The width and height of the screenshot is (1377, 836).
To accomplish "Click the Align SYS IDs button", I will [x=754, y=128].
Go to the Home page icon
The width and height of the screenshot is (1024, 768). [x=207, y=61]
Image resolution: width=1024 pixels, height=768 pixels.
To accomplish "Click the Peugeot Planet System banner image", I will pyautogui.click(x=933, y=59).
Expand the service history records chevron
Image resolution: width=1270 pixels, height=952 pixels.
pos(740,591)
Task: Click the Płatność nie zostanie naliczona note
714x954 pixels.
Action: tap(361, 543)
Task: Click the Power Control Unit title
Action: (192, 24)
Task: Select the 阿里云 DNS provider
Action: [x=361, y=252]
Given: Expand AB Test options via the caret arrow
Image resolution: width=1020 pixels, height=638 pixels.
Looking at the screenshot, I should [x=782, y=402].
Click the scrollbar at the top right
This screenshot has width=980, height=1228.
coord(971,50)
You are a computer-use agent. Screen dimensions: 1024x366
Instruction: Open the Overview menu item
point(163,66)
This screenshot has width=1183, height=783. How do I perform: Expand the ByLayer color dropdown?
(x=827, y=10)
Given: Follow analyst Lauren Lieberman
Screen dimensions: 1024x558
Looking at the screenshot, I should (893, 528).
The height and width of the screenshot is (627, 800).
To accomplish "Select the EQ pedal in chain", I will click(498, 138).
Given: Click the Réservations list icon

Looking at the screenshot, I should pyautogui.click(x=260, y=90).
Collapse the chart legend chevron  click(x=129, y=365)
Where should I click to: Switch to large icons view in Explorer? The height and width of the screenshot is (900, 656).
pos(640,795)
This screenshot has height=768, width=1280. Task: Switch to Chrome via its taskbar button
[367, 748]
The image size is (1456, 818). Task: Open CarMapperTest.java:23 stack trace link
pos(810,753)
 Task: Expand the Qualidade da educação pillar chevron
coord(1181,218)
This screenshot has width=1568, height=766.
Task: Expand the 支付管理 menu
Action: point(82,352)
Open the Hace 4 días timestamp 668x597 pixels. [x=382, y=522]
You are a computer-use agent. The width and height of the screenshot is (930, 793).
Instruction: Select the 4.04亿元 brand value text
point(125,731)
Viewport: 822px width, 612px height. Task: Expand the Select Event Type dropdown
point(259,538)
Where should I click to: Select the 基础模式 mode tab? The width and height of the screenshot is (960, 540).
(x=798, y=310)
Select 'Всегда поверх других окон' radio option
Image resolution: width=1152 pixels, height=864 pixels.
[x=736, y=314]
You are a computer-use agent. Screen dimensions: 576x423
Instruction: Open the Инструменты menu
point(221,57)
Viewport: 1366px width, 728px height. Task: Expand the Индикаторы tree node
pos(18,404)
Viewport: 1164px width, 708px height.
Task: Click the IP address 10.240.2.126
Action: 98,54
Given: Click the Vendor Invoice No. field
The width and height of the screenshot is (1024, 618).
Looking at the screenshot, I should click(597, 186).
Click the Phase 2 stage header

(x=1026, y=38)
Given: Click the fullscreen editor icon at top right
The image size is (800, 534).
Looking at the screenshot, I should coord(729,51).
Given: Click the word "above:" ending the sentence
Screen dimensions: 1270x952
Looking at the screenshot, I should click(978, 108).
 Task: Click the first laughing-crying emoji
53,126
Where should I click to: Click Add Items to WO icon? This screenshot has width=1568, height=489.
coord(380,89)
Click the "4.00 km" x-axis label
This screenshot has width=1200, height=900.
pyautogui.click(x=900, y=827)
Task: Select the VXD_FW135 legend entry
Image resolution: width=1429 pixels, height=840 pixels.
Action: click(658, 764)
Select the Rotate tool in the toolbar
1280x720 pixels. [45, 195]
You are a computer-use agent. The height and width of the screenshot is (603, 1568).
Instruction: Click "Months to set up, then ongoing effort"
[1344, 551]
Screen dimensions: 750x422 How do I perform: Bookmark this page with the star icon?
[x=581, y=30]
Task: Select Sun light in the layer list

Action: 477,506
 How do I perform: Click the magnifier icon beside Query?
******
§ **What needs to be done**: Repeat the records above with every character intact.

§ **Reply**:
The width and height of the screenshot is (1377, 836).
To accomplish "Click the Align SYS IDs button", I will [x=754, y=128].
Go to the Home page icon
The width and height of the screenshot is (1024, 768). [x=207, y=61]
Image resolution: width=1024 pixels, height=768 pixels.
To accomplish "Click the Peugeot Planet System banner image", I will pyautogui.click(x=933, y=59).
Expand the service history records chevron
Image resolution: width=1270 pixels, height=952 pixels.
pos(740,591)
Task: Click the Płatność nie zostanie naliczona note
714x954 pixels.
Action: tap(361, 543)
Task: Click the Power Control Unit title
Action: (192, 24)
Task: Select the 阿里云 DNS provider
Action: [x=361, y=252]
Given: Expand AB Test options via the caret arrow
Image resolution: width=1020 pixels, height=638 pixels.
Looking at the screenshot, I should [x=782, y=402].
Click the scrollbar at the top right
This screenshot has width=980, height=1228.
coord(971,50)
You are a computer-use agent. Screen dimensions: 1024x366
Instruction: Open the Overview menu item
point(163,66)
This screenshot has width=1183, height=783. How do I perform: Expand the ByLayer color dropdown?
(x=827, y=10)
Given: Follow analyst Lauren Lieberman
Screen dimensions: 1024x558
Looking at the screenshot, I should (893, 528).
The height and width of the screenshot is (627, 800).
To accomplish "Select the EQ pedal in chain", I will click(498, 138).
Given: Click the Réservations list icon

Looking at the screenshot, I should pyautogui.click(x=260, y=90).
Collapse the chart legend chevron  click(x=129, y=365)
Where should I click to: Switch to large icons view in Explorer? The height and width of the screenshot is (900, 656).
pos(640,795)
This screenshot has height=768, width=1280. Task: Switch to Chrome via its taskbar button
[367, 748]
The image size is (1456, 818). Task: Open CarMapperTest.java:23 stack trace link
pos(810,753)
 Task: Expand the Qualidade da educação pillar chevron
coord(1181,218)
This screenshot has width=1568, height=766.
Task: Expand the 支付管理 menu
Action: point(82,352)
Open the Hace 4 días timestamp 668x597 pixels. [x=382, y=522]
You are a computer-use agent. The width and height of the screenshot is (930, 793).
Instruction: Select the 4.04亿元 brand value text
point(125,731)
Viewport: 822px width, 612px height. Task: Expand the Select Event Type dropdown
point(259,538)
Where should I click to: Select the 基础模式 mode tab? The width and height of the screenshot is (960, 540).
(x=798, y=310)
Select 'Всегда поверх других окон' radio option
Image resolution: width=1152 pixels, height=864 pixels.
[x=736, y=314]
You are a computer-use agent. Screen dimensions: 576x423
Instruction: Open the Инструменты menu
point(221,57)
Viewport: 1366px width, 728px height. Task: Expand the Индикаторы tree node
pos(18,404)
Viewport: 1164px width, 708px height.
Task: Click the IP address 10.240.2.126
Action: 98,54
Given: Click the Vendor Invoice No. field
The width and height of the screenshot is (1024, 618).
Looking at the screenshot, I should click(597, 186).
Click the Phase 2 stage header

(x=1026, y=38)
Given: Click the fullscreen editor icon at top right
The image size is (800, 534).
Looking at the screenshot, I should coord(729,51).
Given: Click the word "above:" ending the sentence
Screen dimensions: 1270x952
Looking at the screenshot, I should click(978, 108).
 Task: Click the first laughing-crying emoji
53,126
Where should I click to: Click Add Items to WO icon? This screenshot has width=1568, height=489.
coord(380,89)
Click the "4.00 km" x-axis label
This screenshot has width=1200, height=900.
pyautogui.click(x=900, y=827)
Task: Select the VXD_FW135 legend entry
Image resolution: width=1429 pixels, height=840 pixels.
Action: click(658, 764)
Select the Rotate tool in the toolbar
1280x720 pixels. [45, 195]
You are a computer-use agent. The height and width of the screenshot is (603, 1568).
Instruction: Click "Months to set up, then ongoing effort"
[1344, 551]
Screen dimensions: 750x422 How do I perform: Bookmark this page with the star icon?
[x=581, y=30]
Task: Select Sun light in the layer list

Action: 477,506
 How do I perform: Click the magnifier icon beside Query?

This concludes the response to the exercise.